Available records Block Start

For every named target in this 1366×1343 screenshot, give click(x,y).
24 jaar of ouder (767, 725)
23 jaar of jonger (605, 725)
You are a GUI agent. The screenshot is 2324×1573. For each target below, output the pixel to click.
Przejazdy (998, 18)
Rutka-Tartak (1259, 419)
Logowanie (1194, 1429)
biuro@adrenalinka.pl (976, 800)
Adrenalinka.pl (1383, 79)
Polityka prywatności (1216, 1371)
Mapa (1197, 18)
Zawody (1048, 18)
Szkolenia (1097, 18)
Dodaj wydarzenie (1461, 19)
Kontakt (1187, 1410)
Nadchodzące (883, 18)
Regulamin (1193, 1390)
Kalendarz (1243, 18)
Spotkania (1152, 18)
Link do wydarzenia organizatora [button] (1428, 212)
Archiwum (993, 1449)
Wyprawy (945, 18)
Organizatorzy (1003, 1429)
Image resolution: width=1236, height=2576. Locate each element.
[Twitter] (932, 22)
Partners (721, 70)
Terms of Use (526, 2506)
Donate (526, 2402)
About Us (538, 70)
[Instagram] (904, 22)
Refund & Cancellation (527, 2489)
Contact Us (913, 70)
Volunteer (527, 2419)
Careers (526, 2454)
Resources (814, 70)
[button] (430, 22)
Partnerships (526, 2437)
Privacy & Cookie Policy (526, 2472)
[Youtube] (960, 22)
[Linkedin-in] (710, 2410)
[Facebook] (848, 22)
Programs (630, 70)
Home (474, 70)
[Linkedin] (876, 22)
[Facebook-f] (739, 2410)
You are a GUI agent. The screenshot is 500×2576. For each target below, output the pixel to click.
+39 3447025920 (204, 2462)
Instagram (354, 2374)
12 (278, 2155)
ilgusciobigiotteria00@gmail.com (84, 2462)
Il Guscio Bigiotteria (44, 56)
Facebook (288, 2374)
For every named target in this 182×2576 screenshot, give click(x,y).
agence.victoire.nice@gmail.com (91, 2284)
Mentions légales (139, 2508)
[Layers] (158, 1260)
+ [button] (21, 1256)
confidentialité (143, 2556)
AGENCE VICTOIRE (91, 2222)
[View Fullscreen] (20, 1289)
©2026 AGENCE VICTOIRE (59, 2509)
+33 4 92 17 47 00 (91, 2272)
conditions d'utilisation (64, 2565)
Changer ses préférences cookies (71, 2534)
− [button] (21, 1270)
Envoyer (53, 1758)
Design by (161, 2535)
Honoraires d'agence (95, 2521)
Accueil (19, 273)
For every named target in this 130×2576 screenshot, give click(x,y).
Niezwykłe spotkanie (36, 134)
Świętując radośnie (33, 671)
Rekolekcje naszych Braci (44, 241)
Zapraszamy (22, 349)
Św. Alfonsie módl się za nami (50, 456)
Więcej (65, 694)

Available records Block End

▶ **Your task**
When you reach the end of the records, set them all down again exactly.

▶ **Answer for the task**
For every named target in this 1366×1343 screenshot, give click(x,y).
24 jaar of ouder (767, 725)
23 jaar of jonger (605, 725)
You are a GUI agent. The screenshot is 2324×1573. For each target below, output the pixel to click.
Przejazdy (998, 18)
Rutka-Tartak (1259, 419)
Logowanie (1194, 1429)
biuro@adrenalinka.pl (976, 800)
Adrenalinka.pl (1383, 79)
Polityka prywatności (1216, 1371)
Mapa (1197, 18)
Zawody (1048, 18)
Szkolenia (1097, 18)
Dodaj wydarzenie (1461, 19)
Kontakt (1187, 1410)
Nadchodzące (883, 18)
Regulamin (1193, 1390)
Kalendarz (1243, 18)
Spotkania (1152, 18)
Link do wydarzenia organizatora [button] (1428, 212)
Archiwum (993, 1449)
Wyprawy (945, 18)
Organizatorzy (1003, 1429)
Image resolution: width=1236, height=2576. Locate each element.
[Twitter] (932, 22)
Partners (721, 70)
Terms of Use (526, 2506)
Donate (526, 2402)
About Us (538, 70)
[Instagram] (904, 22)
Refund & Cancellation (527, 2489)
Contact Us (913, 70)
Volunteer (527, 2419)
Careers (526, 2454)
Resources (814, 70)
[button] (430, 22)
Partnerships (526, 2437)
Privacy & Cookie Policy (526, 2472)
[Youtube] (960, 22)
[Linkedin-in] (710, 2410)
[Facebook] (848, 22)
Programs (630, 70)
Home (474, 70)
[Linkedin] (876, 22)
[Facebook-f] (739, 2410)
You are a GUI agent. The screenshot is 500×2576. For each target below, output the pixel to click.
+39 3447025920 (204, 2462)
Instagram (354, 2374)
12 (278, 2155)
ilgusciobigiotteria00@gmail.com (84, 2462)
Il Guscio Bigiotteria (44, 56)
Facebook (288, 2374)
For every named target in this 182×2576 screenshot, give click(x,y).
agence.victoire.nice@gmail.com (91, 2284)
Mentions légales (139, 2508)
[Layers] (158, 1260)
+ [button] (21, 1256)
confidentialité (143, 2556)
AGENCE VICTOIRE (91, 2222)
[View Fullscreen] (20, 1289)
©2026 AGENCE VICTOIRE (59, 2509)
+33 4 92 17 47 00 (91, 2272)
conditions d'utilisation (64, 2565)
Changer ses préférences cookies (71, 2534)
− [button] (21, 1270)
Envoyer (53, 1758)
Design by (161, 2535)
Honoraires d'agence (95, 2521)
Accueil (19, 273)
For every named target in this 130×2576 screenshot, give click(x,y).
Niezwykłe spotkanie (36, 134)
Świętując radośnie (33, 671)
Rekolekcje naszych Braci (44, 241)
Zapraszamy (22, 349)
Św. Alfonsie módl się za nami (50, 456)
Więcej (65, 694)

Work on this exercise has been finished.